Passage shown:
M247 helpfully sent us some unsolicited mail the other day, so here's a list of the full virtual => physical mappings for their services.
(Direct lift from their email. It's implied any other locations are physical PoPs).
IP Geolocated in :
Asia - Vietnam – Hanoi (Physical Server located in Singapore)
Asia - Philippines – Manila (Physical Server located in Singapore)
Asia - Cambodia - Phnom Penh (Physical Server located in Singapore)
Asia - South Africa,Johannesburg (Physical Server located in Singapore)
Asia - Taiwan (Physical Server located in Singapore)
Europe - Egypt – Cairo (Physical Server located in Bucharest)
Europe - Turkey – Istanbul (Physical Server located in Sofia)
Europe – Russia (Physical Server located in Norway)
USA - Brazil (Physical Server located in Miami)
USA - Mexic (Physical Server located in Miami)
Neat, didn't know that Egypt has moved to Europe 😂
Trump will be delighted to find out that Mexico is in fact in the USA. That's why he didn't build the wall.
OVH, IBM and now m247 practicing dirty marketing tricks. Shame! Shame!
My VPS from HostUS is located in Amsterdam, NL (from Clouvider) and it displays location as: America/Chicago
Very typical with many commercial VPN services. They require this kind of geolocation changes from their hosting providers to "offer" locations where they do not have physical servers.

Entries giving target coordinates:
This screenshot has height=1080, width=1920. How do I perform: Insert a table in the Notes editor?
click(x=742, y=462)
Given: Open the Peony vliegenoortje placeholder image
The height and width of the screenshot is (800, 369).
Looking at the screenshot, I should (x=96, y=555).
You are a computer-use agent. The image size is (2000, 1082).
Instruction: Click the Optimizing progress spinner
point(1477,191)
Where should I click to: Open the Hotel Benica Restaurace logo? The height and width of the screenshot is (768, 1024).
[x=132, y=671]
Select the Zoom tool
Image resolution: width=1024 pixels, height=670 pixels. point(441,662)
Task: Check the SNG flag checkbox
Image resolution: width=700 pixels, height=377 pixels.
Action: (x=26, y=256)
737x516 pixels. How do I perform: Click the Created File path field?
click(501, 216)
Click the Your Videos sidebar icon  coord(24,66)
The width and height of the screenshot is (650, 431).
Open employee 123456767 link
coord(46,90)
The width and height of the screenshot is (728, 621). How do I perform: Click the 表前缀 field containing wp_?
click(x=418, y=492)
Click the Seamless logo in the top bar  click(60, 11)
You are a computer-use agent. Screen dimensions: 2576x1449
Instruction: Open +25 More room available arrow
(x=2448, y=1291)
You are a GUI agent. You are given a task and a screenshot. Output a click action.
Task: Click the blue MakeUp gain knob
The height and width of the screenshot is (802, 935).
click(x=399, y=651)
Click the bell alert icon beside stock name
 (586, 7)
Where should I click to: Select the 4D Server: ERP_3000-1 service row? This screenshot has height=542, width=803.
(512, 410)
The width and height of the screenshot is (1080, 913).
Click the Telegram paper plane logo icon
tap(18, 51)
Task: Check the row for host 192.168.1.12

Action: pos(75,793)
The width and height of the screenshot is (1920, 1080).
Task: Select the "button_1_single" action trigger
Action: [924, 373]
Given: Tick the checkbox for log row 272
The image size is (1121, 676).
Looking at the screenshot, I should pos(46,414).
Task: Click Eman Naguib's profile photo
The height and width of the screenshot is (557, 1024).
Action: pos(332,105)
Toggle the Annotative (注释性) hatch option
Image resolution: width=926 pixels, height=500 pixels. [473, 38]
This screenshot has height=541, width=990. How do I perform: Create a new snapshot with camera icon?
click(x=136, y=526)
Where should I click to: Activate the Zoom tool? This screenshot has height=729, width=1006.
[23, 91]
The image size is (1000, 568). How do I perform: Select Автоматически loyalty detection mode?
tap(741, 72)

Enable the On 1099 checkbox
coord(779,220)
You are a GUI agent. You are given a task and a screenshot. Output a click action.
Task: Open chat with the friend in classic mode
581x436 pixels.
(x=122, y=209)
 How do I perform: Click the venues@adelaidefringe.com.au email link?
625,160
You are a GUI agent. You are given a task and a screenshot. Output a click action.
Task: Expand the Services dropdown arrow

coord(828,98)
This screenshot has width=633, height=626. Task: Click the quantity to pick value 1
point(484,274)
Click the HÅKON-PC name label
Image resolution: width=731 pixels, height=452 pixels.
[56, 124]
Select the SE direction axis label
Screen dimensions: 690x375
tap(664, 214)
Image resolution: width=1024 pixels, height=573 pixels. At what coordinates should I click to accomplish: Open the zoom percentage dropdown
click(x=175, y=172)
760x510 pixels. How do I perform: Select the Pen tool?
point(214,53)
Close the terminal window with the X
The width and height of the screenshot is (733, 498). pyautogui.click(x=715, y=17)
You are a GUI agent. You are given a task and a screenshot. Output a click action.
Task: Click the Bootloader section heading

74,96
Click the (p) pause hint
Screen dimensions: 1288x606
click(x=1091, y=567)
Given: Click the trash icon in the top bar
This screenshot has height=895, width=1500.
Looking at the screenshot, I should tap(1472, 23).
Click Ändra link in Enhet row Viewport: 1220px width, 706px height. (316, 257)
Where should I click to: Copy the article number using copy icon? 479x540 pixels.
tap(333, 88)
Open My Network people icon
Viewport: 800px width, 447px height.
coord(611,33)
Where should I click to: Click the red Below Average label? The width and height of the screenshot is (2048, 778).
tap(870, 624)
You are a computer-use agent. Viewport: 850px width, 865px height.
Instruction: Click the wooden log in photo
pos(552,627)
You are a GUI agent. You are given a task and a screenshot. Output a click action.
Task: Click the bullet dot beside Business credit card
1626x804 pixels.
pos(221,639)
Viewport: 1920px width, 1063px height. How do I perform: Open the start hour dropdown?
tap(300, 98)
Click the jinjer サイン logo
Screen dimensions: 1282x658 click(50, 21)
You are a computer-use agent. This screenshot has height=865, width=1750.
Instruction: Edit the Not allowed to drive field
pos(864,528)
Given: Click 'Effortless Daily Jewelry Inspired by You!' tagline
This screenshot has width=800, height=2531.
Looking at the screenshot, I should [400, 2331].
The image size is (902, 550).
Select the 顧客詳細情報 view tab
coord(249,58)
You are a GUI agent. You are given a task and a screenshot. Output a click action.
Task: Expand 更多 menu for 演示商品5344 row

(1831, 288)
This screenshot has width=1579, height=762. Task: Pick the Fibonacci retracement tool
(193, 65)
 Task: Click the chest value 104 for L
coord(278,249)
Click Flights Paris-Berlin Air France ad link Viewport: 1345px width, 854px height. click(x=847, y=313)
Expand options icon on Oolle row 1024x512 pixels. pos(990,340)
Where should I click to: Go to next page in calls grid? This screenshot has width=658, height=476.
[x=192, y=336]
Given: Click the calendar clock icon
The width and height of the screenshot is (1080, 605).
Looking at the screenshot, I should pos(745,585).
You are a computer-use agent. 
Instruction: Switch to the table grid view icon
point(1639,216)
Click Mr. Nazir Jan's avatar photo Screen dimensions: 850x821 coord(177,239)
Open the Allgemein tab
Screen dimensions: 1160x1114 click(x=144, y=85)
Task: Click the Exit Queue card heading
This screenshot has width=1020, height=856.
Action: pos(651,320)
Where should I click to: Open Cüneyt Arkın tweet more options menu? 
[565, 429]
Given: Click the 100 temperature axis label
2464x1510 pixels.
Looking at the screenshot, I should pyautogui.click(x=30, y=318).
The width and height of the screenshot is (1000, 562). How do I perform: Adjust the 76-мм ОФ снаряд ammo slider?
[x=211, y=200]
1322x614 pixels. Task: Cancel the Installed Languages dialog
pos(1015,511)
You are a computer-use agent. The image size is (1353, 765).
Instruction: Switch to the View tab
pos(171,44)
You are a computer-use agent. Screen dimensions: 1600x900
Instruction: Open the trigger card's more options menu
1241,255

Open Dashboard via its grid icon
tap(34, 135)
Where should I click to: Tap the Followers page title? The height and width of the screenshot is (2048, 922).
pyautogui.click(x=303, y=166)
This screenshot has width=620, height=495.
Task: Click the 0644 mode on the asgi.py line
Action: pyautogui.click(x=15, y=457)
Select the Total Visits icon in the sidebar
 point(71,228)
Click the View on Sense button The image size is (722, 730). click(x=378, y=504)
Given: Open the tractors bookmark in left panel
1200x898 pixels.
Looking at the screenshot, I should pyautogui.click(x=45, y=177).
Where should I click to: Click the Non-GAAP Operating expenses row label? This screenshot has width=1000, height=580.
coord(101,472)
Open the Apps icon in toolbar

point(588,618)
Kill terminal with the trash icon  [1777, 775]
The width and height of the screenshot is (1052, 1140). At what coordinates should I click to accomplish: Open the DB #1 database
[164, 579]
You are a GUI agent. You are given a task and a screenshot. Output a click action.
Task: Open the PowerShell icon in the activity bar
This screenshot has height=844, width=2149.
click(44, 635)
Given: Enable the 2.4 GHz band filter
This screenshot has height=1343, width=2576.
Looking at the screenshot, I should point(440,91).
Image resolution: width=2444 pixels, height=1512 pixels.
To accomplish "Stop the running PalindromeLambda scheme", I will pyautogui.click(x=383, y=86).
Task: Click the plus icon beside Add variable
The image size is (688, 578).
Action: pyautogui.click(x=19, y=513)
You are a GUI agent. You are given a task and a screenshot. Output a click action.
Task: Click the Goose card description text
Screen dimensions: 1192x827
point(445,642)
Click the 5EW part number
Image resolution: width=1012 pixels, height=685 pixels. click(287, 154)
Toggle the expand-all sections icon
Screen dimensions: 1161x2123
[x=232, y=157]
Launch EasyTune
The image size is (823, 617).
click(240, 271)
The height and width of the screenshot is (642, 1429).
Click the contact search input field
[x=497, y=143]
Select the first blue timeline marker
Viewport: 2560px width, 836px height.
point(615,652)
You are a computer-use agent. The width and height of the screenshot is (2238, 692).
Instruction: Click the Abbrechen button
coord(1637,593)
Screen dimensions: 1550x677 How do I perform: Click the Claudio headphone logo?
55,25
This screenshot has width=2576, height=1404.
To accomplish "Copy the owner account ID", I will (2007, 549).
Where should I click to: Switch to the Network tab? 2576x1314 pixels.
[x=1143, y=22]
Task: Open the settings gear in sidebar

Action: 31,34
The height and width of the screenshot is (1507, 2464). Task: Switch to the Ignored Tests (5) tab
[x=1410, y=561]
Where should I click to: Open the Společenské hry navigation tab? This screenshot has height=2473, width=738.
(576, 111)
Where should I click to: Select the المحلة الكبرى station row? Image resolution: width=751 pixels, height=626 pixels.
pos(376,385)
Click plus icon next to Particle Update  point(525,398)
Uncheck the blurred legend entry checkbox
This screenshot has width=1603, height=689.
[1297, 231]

Set problem 1:
In the passage on M247's server mappings, which city hosts the physical server for IPs geolocated in Istanbul, Turkey?
Set problem 2:
Locate every line of the listing that contains the word "blue", and copy each one. Case counts.
The listing has no connection to the passage on M247's server mappings.

Written reply 1:
Sofia

Written reply 2:
Task: Click the blue MakeUp gain knob
Select the first blue timeline marker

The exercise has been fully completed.